» **DATA EXTRACT**:
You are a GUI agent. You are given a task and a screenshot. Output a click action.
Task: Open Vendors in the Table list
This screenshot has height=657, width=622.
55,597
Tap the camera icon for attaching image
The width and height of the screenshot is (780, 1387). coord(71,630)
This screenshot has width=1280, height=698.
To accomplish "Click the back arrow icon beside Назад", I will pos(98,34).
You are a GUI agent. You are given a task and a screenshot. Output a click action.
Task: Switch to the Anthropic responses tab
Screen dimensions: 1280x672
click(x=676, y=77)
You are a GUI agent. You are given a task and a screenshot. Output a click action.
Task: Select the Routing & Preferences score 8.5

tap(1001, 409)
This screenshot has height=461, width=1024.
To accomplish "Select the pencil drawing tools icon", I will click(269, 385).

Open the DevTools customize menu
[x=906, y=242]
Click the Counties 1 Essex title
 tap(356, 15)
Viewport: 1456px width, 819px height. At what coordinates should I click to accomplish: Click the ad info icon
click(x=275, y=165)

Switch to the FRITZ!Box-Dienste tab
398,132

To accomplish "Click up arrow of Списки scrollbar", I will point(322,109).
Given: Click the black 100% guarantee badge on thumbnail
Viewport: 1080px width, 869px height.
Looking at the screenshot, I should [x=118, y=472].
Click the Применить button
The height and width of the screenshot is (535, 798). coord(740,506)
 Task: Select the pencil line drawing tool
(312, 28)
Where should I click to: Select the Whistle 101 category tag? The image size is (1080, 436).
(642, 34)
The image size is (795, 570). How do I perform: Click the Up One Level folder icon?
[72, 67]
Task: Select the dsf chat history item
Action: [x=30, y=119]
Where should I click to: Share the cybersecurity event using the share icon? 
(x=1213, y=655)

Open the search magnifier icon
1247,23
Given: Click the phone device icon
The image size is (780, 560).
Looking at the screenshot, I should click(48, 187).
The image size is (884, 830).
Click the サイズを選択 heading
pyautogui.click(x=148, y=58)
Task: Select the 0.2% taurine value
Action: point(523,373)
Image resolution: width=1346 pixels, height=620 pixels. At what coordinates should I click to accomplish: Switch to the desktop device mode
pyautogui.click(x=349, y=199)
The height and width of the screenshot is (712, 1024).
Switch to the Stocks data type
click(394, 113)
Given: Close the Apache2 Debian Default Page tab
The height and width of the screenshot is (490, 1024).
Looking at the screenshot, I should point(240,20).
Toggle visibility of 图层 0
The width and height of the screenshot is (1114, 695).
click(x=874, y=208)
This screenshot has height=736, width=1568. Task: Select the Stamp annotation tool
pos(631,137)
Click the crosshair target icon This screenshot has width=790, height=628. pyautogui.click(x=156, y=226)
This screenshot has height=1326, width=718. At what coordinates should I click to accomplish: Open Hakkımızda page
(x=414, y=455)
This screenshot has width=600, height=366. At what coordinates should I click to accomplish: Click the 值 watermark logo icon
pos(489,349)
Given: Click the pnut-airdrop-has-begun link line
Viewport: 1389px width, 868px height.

» **PROBLEM REQUIREMENTS**:
Rewrite the listing, substituting "Window" for every "Viewport" and leaving everything else the same.

» **TASK RESPONSE**:
You are a GUI agent. You are given a task and a screenshot. Output a click action.
Task: Open Vendors in the Table list
This screenshot has height=657, width=622.
55,597
Tap the camera icon for attaching image
The width and height of the screenshot is (780, 1387). coord(71,630)
This screenshot has width=1280, height=698.
To accomplish "Click the back arrow icon beside Назад", I will pos(98,34).
You are a GUI agent. You are given a task and a screenshot. Output a click action.
Task: Switch to the Anthropic responses tab
Screen dimensions: 1280x672
click(x=676, y=77)
You are a GUI agent. You are given a task and a screenshot. Output a click action.
Task: Select the Routing & Preferences score 8.5

tap(1001, 409)
This screenshot has height=461, width=1024.
To accomplish "Select the pencil drawing tools icon", I will click(269, 385).

Open the DevTools customize menu
[x=906, y=242]
Click the Counties 1 Essex title
 tap(356, 15)
Window: 1456px width, 819px height. At what coordinates should I click to accomplish: Click the ad info icon
click(x=275, y=165)

Switch to the FRITZ!Box-Dienste tab
398,132

To accomplish "Click up arrow of Списки scrollbar", I will point(322,109).
Given: Click the black 100% guarantee badge on thumbnail
Window: 1080px width, 869px height.
Looking at the screenshot, I should [x=118, y=472].
Click the Применить button
The height and width of the screenshot is (535, 798). coord(740,506)
 Task: Select the pencil line drawing tool
(312, 28)
Where should I click to: Select the Whistle 101 category tag? The image size is (1080, 436).
(642, 34)
The image size is (795, 570). How do I perform: Click the Up One Level folder icon?
[72, 67]
Task: Select the dsf chat history item
Action: [x=30, y=119]
Where should I click to: Share the cybersecurity event using the share icon? 
(x=1213, y=655)

Open the search magnifier icon
1247,23
Given: Click the phone device icon
The image size is (780, 560).
Looking at the screenshot, I should click(48, 187).
The image size is (884, 830).
Click the サイズを選択 heading
pyautogui.click(x=148, y=58)
Task: Select the 0.2% taurine value
Action: point(523,373)
Image resolution: width=1346 pixels, height=620 pixels. At what coordinates should I click to accomplish: Switch to the desktop device mode
pyautogui.click(x=349, y=199)
The height and width of the screenshot is (712, 1024).
Switch to the Stocks data type
click(394, 113)
Given: Close the Apache2 Debian Default Page tab
The height and width of the screenshot is (490, 1024).
Looking at the screenshot, I should point(240,20).
Toggle visibility of 图层 0
The width and height of the screenshot is (1114, 695).
click(x=874, y=208)
This screenshot has height=736, width=1568. Task: Select the Stamp annotation tool
pos(631,137)
Click the crosshair target icon This screenshot has width=790, height=628. pyautogui.click(x=156, y=226)
This screenshot has height=1326, width=718. At what coordinates should I click to accomplish: Open Hakkımızda page
(x=414, y=455)
This screenshot has width=600, height=366. At what coordinates should I click to accomplish: Click the 值 watermark logo icon
pos(489,349)
Given: Click the pnut-airdrop-has-begun link line
Window: 1389px width, 868px height.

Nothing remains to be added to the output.